Thursday, January 29, 2009

Poor Pete Best

Poor, poor, Pete Best. He was a Beatle, until that Ringo guy took over. I can picture Best having a fevered dream of his Beatle tenure many nights, then waking up and, in the fashion of famous celluloid screams "Stella!" and "Khan!!!", sitting up in a cold sweat and saying, "Ringo!!!!"

Hey, I feel for the guy. I had my own Pete Best moment, when a couple of guys who I was in a band with formed another band after we'd broken up. A friend called me about a year later, and told me that they were signed to a label. They're a great group of guys, and don't begrudge them any of the success they had, but I was a little disappointed. After all, that's what I wanted to do since I was a little kid. So, I'm feelin' ya, Pete.

Dig this: people were mad when Pete was ousted. They made signs and hoisted them in protest. When I'd heard this story for the first time, I felt bad for the guy, to be sure, who eventually worked as a civil servant after his being replaced. Then, after years of thinking that Pete was somehow wronged, I, along with other Beatles' fans, got to hear Pete's playing on the few recordings he'd made with the Beatles when they were released. I suddenly understood. Although a solid drummer, he had none of the versatility that Ringo had, nor the power. The first version of "Love Me Do" tells the whole story: problems with transitions and tempo forced the hand of producer George Martin to hire a studio drummer, prompting the Beatles (at the same time) to make the switch. Their next studio date (where both Ringo and the studio drummer were in attendance) was awkward, with Ringo relegated to a tambourine, Martin still unsure of the new drummer.

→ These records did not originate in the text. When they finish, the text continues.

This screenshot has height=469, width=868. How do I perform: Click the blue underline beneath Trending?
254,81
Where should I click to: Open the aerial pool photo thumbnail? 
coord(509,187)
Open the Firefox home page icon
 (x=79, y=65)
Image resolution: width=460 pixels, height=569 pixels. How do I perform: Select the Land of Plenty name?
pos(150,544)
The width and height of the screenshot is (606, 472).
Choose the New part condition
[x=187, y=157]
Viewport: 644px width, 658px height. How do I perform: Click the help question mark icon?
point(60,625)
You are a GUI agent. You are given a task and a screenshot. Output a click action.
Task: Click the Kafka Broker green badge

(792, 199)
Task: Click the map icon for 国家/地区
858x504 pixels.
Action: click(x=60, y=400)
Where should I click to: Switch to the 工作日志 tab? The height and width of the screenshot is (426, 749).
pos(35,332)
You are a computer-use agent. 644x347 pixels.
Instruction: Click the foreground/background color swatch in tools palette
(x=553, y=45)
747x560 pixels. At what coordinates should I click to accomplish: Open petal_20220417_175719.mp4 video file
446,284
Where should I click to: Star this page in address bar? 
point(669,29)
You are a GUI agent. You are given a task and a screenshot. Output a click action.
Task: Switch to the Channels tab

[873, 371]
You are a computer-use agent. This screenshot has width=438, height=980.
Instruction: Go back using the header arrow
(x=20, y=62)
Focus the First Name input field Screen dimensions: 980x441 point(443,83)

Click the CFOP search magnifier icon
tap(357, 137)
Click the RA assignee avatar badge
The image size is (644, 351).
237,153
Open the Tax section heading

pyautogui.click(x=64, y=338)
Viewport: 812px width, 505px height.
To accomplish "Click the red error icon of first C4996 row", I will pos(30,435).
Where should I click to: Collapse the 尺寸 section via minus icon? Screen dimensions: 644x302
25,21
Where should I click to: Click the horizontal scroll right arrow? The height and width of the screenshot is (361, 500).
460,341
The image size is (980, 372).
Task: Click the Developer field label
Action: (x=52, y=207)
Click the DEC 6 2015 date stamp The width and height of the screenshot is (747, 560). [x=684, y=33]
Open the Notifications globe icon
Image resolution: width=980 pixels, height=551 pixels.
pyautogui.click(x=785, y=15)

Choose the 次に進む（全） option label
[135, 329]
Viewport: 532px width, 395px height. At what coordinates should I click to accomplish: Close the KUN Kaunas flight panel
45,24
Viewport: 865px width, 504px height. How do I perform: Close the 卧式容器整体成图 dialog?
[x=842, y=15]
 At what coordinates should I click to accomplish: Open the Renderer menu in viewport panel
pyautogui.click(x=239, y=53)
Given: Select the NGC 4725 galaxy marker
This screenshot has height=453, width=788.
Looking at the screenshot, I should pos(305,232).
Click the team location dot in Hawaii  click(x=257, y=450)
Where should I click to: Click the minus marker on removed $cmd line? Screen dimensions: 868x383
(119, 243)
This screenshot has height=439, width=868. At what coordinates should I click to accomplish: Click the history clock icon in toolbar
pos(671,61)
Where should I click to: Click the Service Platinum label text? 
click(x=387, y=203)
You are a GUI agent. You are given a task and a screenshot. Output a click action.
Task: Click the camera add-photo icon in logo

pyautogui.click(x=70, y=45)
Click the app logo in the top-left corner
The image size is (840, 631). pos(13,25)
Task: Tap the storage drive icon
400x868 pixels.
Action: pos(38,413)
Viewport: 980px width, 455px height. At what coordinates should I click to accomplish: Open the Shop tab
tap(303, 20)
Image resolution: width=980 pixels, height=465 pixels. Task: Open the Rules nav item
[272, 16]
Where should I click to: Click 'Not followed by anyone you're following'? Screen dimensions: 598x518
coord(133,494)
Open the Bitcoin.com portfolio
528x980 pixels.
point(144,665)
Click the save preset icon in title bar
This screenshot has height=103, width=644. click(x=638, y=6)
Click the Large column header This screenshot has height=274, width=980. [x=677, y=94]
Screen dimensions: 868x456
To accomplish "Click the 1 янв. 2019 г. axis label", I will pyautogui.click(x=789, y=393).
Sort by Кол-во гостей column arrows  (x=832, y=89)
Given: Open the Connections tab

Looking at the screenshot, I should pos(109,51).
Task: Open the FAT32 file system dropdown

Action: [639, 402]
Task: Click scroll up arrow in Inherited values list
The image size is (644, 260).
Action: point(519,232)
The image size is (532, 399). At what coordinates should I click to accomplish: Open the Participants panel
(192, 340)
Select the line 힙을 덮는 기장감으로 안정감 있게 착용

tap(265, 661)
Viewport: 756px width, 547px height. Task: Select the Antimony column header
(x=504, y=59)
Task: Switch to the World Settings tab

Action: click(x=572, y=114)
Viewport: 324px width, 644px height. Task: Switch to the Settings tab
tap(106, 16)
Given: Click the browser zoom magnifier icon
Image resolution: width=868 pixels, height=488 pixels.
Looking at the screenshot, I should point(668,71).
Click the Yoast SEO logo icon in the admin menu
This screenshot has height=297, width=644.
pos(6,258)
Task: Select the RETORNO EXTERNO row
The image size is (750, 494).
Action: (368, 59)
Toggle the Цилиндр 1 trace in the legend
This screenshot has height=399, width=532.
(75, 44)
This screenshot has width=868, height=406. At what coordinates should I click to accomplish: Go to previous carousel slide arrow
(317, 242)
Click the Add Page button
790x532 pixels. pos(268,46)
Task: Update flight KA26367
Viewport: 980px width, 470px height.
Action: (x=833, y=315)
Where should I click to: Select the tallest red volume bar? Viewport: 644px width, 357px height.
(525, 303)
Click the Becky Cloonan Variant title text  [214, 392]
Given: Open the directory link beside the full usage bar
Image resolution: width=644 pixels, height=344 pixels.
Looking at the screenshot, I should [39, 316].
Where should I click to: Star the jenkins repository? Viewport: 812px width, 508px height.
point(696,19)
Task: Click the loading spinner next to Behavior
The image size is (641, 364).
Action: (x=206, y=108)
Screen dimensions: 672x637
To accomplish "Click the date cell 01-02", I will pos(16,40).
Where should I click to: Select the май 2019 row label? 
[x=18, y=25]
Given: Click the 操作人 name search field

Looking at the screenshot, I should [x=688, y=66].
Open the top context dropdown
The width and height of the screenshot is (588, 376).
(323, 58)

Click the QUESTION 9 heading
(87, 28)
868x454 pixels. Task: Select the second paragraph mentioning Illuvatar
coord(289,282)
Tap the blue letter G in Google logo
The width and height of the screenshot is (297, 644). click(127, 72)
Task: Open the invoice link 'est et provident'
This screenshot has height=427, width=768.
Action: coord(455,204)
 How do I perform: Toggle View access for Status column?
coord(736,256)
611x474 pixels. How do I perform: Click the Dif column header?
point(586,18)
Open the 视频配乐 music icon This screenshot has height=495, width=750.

But still: poor, poor Pete, right? I'm not so sure. Yeah, that stinks to miss out on all that the Beatles became. But, would they have had that success if they had retained the barely competent Best? Believe me when I say that, in a band, you want everyone firing on all cylinders, and if something doesn't work, you've got to change it. Paul, John and George made a hard decision, but ultimately the right one.

So what, you say? So this, I say:

"From the days of John the Baptist until now, the kingdom of heaven has been forcefully advancing, and forceful men lay hold of it." - Matthew 11:12

I really struggled with this passage when I first read it, a very long time ago. Aren't we supposed to be meek, I thought? Surely being forceful is not the example of Jesus, I mused. My new Christian brain had yet to comprehend the full ministry of Jesus, where He was indeed forceful, stubborn and unwavering. There was no compromise to be found in Him, and yet there was great grace. Both have a tremendous force to them. I've long since made my peace with it, mostly because in ministry, you understand what Jesus is saying here. Those without a spine need not apply. Those without intestinal fortitude should sit on the bench.

Yes, Jesus is talking about a specific time, that period from John preaching to Jesus' own ministry. But, the lesson here is for everyone for all time: You must do what advances the kingdom, what brings people in a relationship with the one, true, living God. I've heard several people in churches complain about their volunteers' not showing up, not doing a good job, or wandering in and out of their ministry. They usually end their complaint by saying that "you can't fire volunteers", and I reply, "why not?" Paid or not, people should work as though working for the Lord, and a leader must make the right decision about workers so that whatever ministry he or she is leading does not suffer at the hands of sloppy, uncommitted work. Enter Pete Best, stage left, kiddies. He couldn't play at the level of the other Mop Tops. He, unfortunately, had to go. And, someone had to decide it and let him go.

As for my story, it was all fine. I ended up not being in a moderately successful band, which was absolutely appropriate: I didn't want to play their style of music, and they didn't want to play mine. No harm, no foul here. It was the right thing to happen. In our culture, the Pete Best story might seem a little cold and callous, but that's become some of the problem with our culture: no honest assessment of what's best (no pun intended), no making right decisions in the face of opposition, i.e., a lack of guts. Thank God that there are still "forceful men" (and, I assume, women) taking hold of the Kingdom under God's direction, making the tough choices, yet not lording their power over others. Most likely, we'll not know all their work until we're all in heaven drinking Yoohoo and swapping stories.

1 comment:

Scott Baker said...

Lloyd- Very insightful and timely post.